Dr. Rosen on the use of preoperative pregabalin for ureteroscopy

The data were presented at the 2023 American Urological Association Annual Meeting in Chicago, Illinois.

In this video, Geoffrey Rosen, MD, discusses the background and findings of the study, “Single Dose Preoperative Pregabalin in Ureteroscopy – Results of a Randomized Controlled Trial,” which was presented at the 2023 American Urological Association Annual Meeting in Chicago, Illinois. Rosen is a chief resident at the University of Missouri.

Video Transcript:

What is the background of this study?

This all started when I was first getting into training, and I was taking care of patients who had kidney stone procedures. Afterwards, a lot of them have trouble with pain. There are all sorts of data out there about different things you can use to try to help with this pain, and we wanted to see if there was anything more that we could do. In our institution, we'd been using enhanced recovery protocols in some of our other surgeries that use pregabalin, so we wanted to see if we could use pregabalin in this setting. So, that's how this trial started. We just looked, and one of our emails to get this trial going was sent July 28, 2018, so it's been a long time in the making.

What were some of the notable findings? Were any of those surprising?
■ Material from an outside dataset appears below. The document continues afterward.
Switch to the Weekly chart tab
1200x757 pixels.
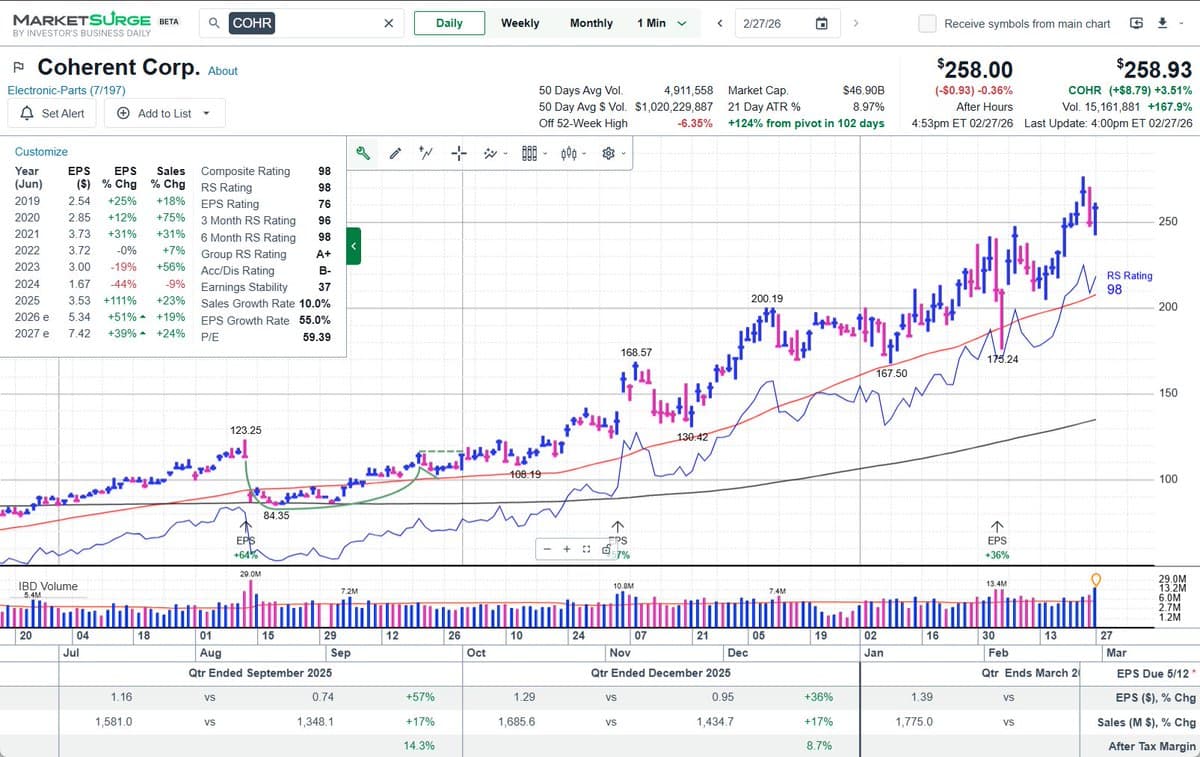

I guess the finding that threw us off at the beginning, was that the people who would receive the medicine, when compared to the people who had received placebo, they actually had more pain. We'd been blinded for the whole time of the study and through the beginning statistics, so this was shocking to us. We even called the pharmacy that did the blinding, and we were like, "are you sure that this is correct?" Because if anything, we would have expected the other. They got back to us, and they were like, "we're very certain that this is the way it was." So that was an initially surprising finding. We dug a little more into the data, and we saw that patients who'd gotten the medicine were younger, and younger patients tend to report higher pain scores. They also had a little bit higher preoperative pain scores. Once we took all that into account, it got rid of the difference, basically.

This transcription has been edited for clarity.